Copy the listing between the lines holding "Where should I" and "Action: click(x=182, y=119)", inclusive, leaving out the pictures.

DATA EXCERPTS ->
★ ★ ★

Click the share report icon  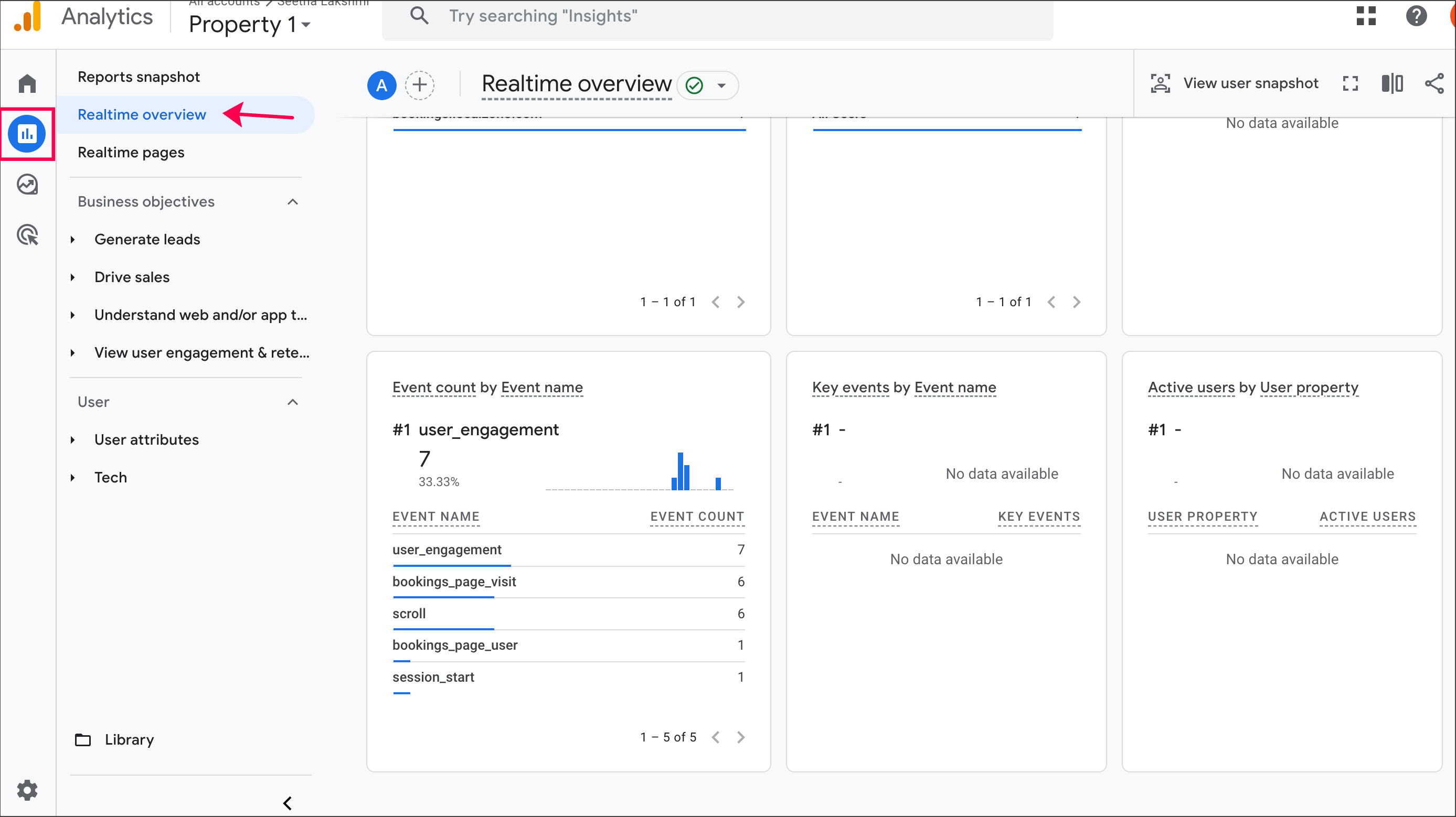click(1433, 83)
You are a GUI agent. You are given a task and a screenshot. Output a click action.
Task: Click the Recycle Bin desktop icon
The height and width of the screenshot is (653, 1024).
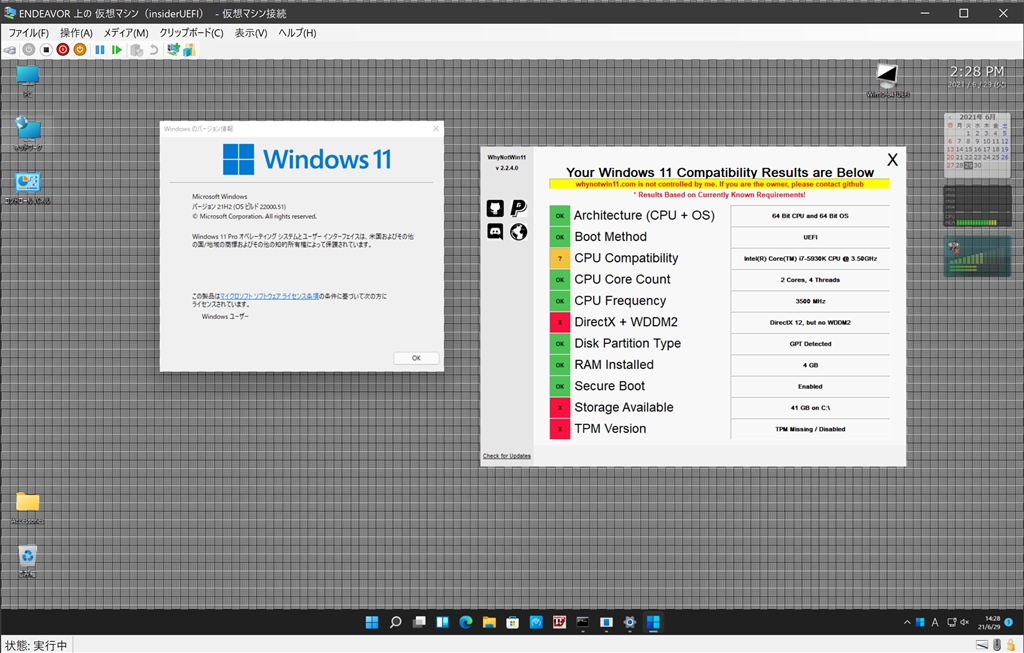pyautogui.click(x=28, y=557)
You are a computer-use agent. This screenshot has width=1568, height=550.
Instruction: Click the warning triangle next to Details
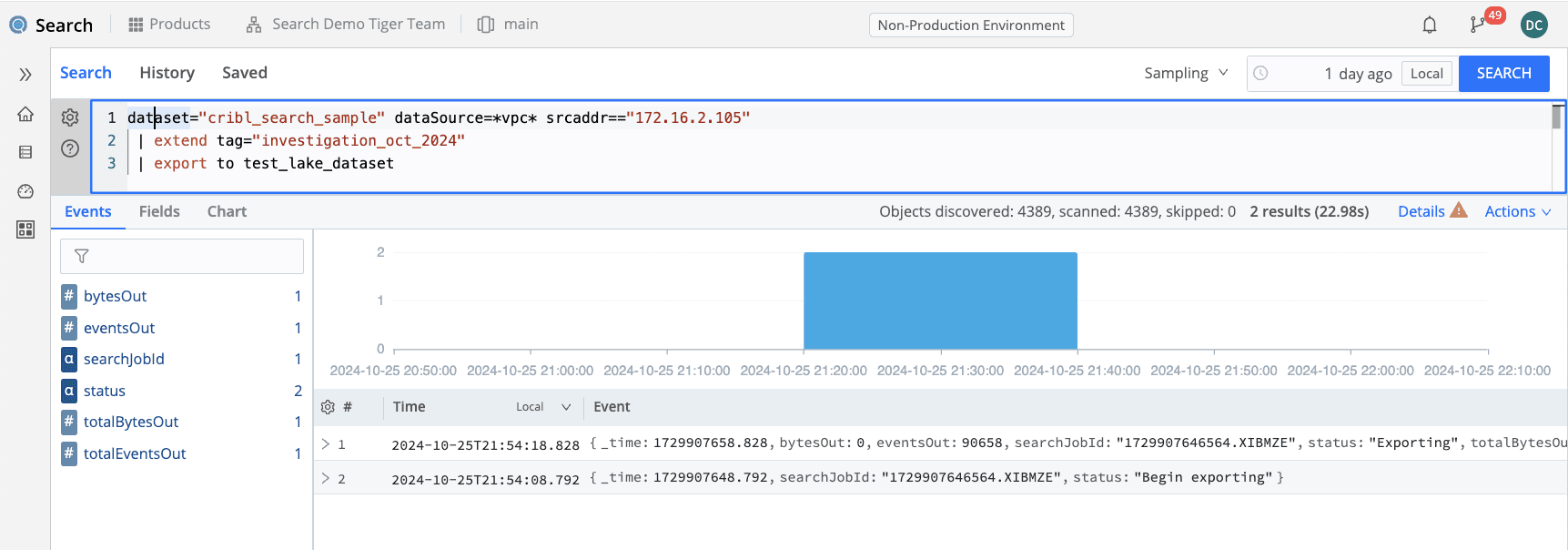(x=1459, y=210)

★ ★ ★

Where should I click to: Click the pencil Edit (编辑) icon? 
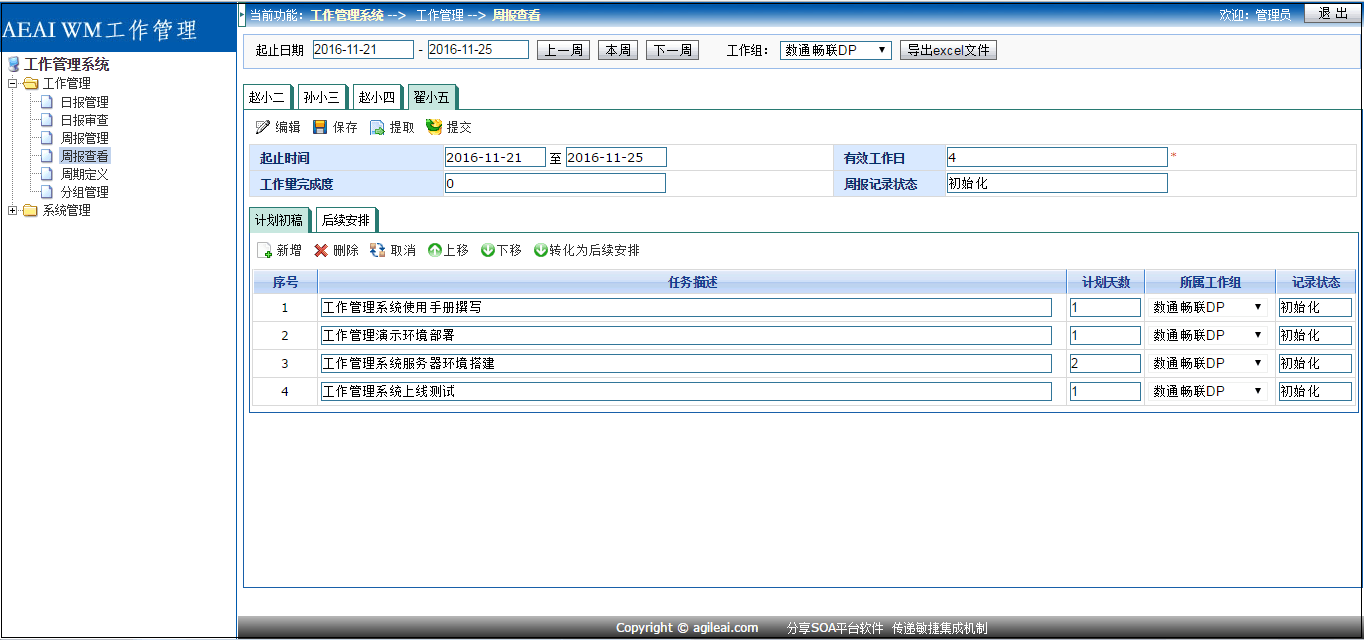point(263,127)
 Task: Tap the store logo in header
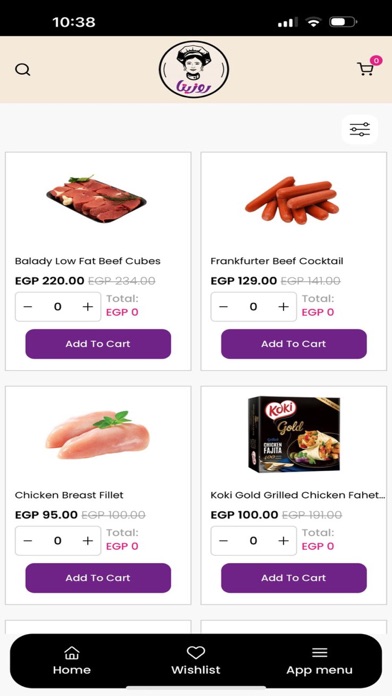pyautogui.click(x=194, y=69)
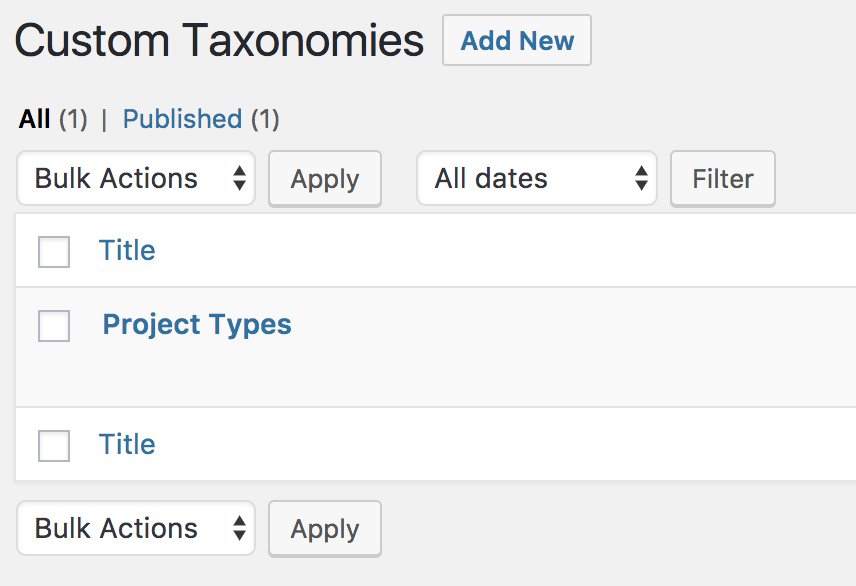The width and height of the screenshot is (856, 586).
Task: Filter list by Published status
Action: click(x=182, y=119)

★ ★ ★

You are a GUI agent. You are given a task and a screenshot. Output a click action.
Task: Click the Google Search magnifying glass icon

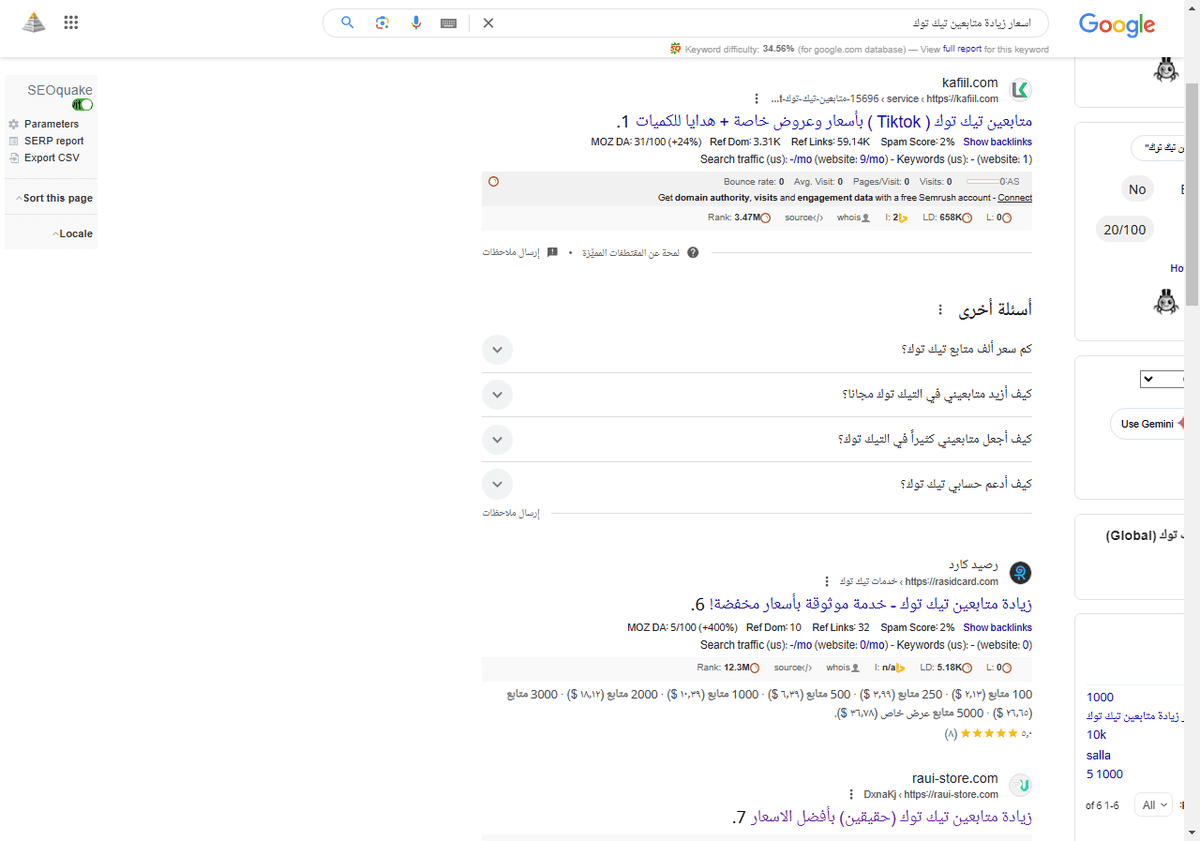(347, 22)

★ ★ ★

RIGHT ANSWER ->
Where should I click to: Click the pencil Edit (编辑) icon? 
point(263,127)
 Task: Tap the store logo in header
pyautogui.click(x=194, y=69)
The width and height of the screenshot is (856, 586).
Task: Filter list by Published status
Action: click(x=182, y=119)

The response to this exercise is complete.